In gerechtelijke procedures, en ook in de contacten tussen partijen (en veelal hun advocaten), spelen de feiten een belangrijke rol. Dat lijkt vanzelfsprekend maar het is van groot belang de wijze waarop de feiten door de rechter al dan niet worden vastgesteld, altijd in beeld te houden. Heel kort gezegd: wie stelt, bewijst. Iets uitgebreider: de partij die zich op de rechtsgevolgen van bepaalde feiten beroept, zal deze moeten bewijzen, voor zover deze door de wederpartij in voldoende mate worden betwist.
In een conclusie van 2 december 2016 in een aan De Hoge Raad voorgelegde kwestie kwam dit aspect aan de orde. Een mooie uitzetting hoe deze stelplicht precies te begrijpen:
ECLI:NL:PHR:2016:1236, Parket bij de Hoge Raad, 16/00581
“Art. 149 Rv bepaalt in de tweede volzin dat feiten of rechten die door de ene partij zijn gesteld en door de wederpartij niet of niet voldoende zijn betwist, door de rechter als vaststaand moeten worden beschouwd (behoudens uitzonderingen). Het gaat hier om een regel van bewijsrecht met twee dimensies. Enerzijds mag de rechter geen bewijs verlangen van feiten waarvan de juistheid door beide partijen is erkend. Anderzijds mag de rechter gestelde feiten als vaststaand aannemen, indien de wederpartij die feiten onvoldoende heeft betwist. In dat laatste geval neemt de rechter in feite een (impliciete) bewijsbeslissing: het gestelde feit wordt aannemelijk geacht omdat de betwisting onvoldoende (aannemelijk) is, althans het gestelde wordt méér aannemelijk geacht dan de betwisting daarvan. Dit kan zich voordoen als de betwisting te summier is (een ‘blote ontkenning’),niet goed begrijpelijk, inconsistent, onvoldoende gedetailleerd, onvoldoende toegelicht of niet of onvoldoende onderbouwd met bewijsstukken. Bovendien zal de betwisting steekhoudend moeten zijn, dat wil zeggen dat zij de feitelijke of juridische onderbouwing van de vordering moet raken. Steeds gaat het dus om de kwaliteit van de betwisting. Asser wijst er echter op dat de rechter níet mag vergen dat een betwisting altijd een voldoende weerlegging van het gestelde feit meebrengt. Ook kan niet steeds een onderbouwing met bewijsstukken worden gevraagd van de betwistende partij; de rechter moet wel voor ogen houden welke partij de bewijslast draagt. Wat in een concreet geval van een betwistende partij mag worden gevraagd, hangt af van de omstandigheden van het geval, dat wil zeggen: van de ontwikkeling van het processuele debat in het concrete geval. In het algemeen geldt dat hoe concreter, preciezer en beter onderbouwd de stellingen van de ene partij zijn, des te hoger de eisen aan de betwisting van de wederpartij zullen zijn. Er bestaat dus een ‘dynamisch verband’ tussen stellen en betwisten, zo zou men kunnen zeggen.

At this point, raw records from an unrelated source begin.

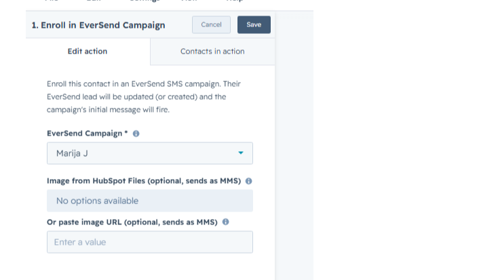Viewport: 498px width, 280px height.
Task: Click the '1. Enroll in EverSend Campaign' heading
Action: coord(98,25)
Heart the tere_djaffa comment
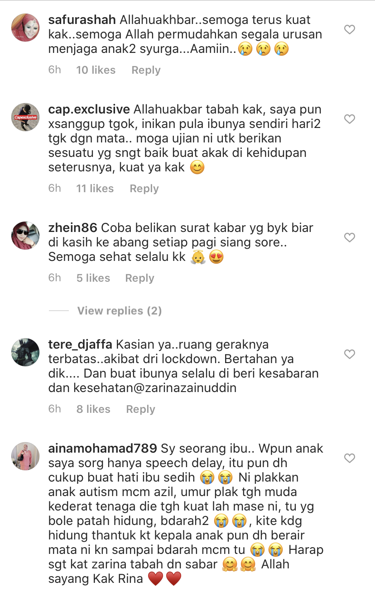 tap(349, 354)

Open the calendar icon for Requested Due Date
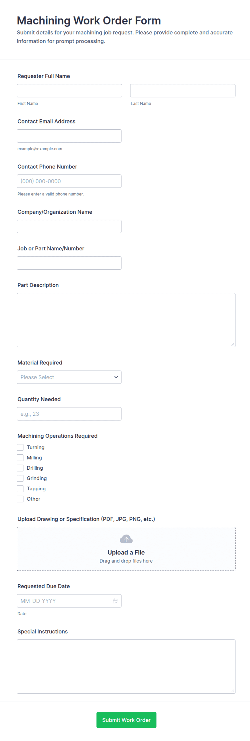(115, 601)
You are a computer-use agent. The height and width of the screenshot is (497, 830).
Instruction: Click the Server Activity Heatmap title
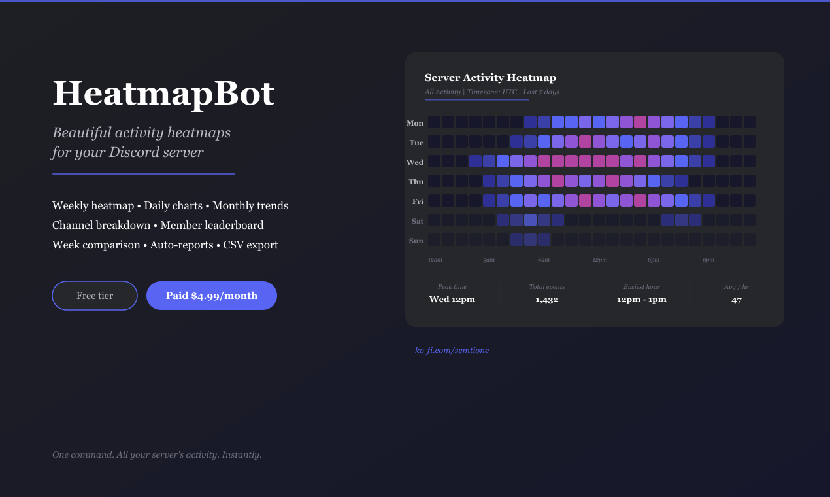(490, 77)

Voorts is nog op te merken dat onder ‘betwisting’ alles valt wat een partij in de procedure naar voren heeft gebracht in het kader van haar verweer. De rechter mag zich dus niet alleen baseren op het laatste processtuk (in dit geval het proces-verbaal van de comparitie). Evenmin mag de rechter ervan uitgaan dat een bepaald verweer (een ‘betwisting’) is prijsgegeven omdat een partij niet ter comparitie is verschenen of (in de tijd dat nog gere- en dupliceerd werd) omdat een partij heeft afgezien van het nemen van een conclusie van dupliek.”